Yesterday, Thursday 19 July, the department released its latest exclusion statistics, showing the number of permanent and fixed period exclusions in England from 2016/17.
The statistics were covered by The Times, Independent, Guardian, Mirror, Daily Mail, Metro and Telegraph. The majority of coverage leads with the point that up to 40 pupils are being excluded from schools every day, with some also picking up on the rise in permanent exclusions due to sexual misconduct.
It is important to note that the rate of permanent exclusion in the most recent exclusion statistics is 0.10 per cent of pupils, which is lower than the peak of the permanent exclusion rate of 0.12 per cent in 2006/7.
School Standards Minister Nick Gibb said:
We want every child to benefit from a world class education, with the right support in place, so they have the opportunity to fulfil their potential. Schools should only use permanent exclusions as a last resort but we do support teachers in taking proportionate and measured steps to ensure good behaviour in schools.
Whilst we know there has been an increase in exclusions there are still fewer than the peak ten years ago. We recognise some groups of pupils are more likely to be excluded than others which is why we launched an externally-led review to look at how schools are using exclusions and why certain groups are disproportionately affected.

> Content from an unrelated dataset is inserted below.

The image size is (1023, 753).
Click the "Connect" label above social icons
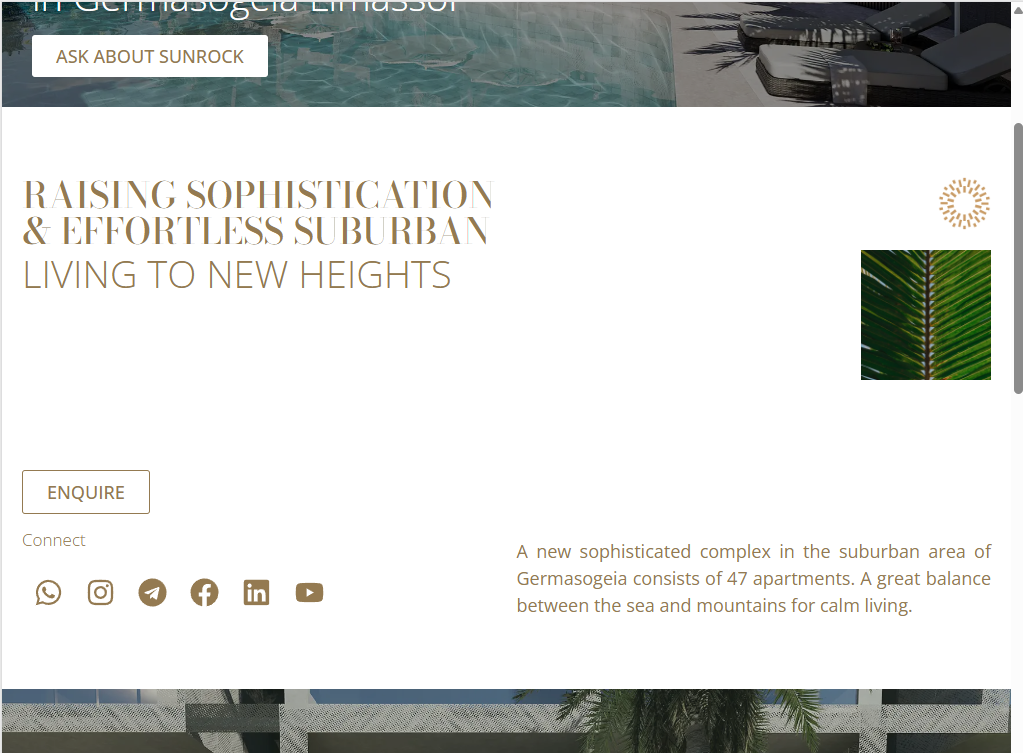point(53,540)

We are also transforming alternative provision to improve outcomes for children in non-mainstream education, which is backed by £4million innovation fund.
Today, Friday 20 July, the NAO released a report looking into the sale of the student loan book by the government, which they agreed represented value for money. The report was covered The Times, Financial Times, Daily Mirror, Independent and Guardian, with most leading on the suggestion that the sale represents a £604m loss for the department. However, many of the pieces do note that the sale has reduced the national debt by £1.7bn.
Contrary to media coverage this morning, the DfE and HMT do not disagree about the way in which the value of the student loan book is measured. The Government is completely transparent about the ways in which the different accounting and valuation measures are applied, and as the NAO make clear in their report on the sale, these accounting valuations are not intended to reflect the price that the market is willing to pay for these loans.
A Government spokesperson said:
The NAO report has recognised, the sale of the pre 2012 student loan book was conducted efficiently, represented good value for money for taxpayers, and does not affect borrowers. It also successfully strengthened the public finances and raised £1.7 billion.
Student loans are designed so that borrowers only repay when they can afford to - this gives more people the chance to go to university and get on in life, but also means many students will never fully pay back their loans. The Government has been completely clear about why the face value of the loans was higher than the sale proceeds and, as the report notes, these were older loans so many borrowers had already repaid in full by the time of the sale.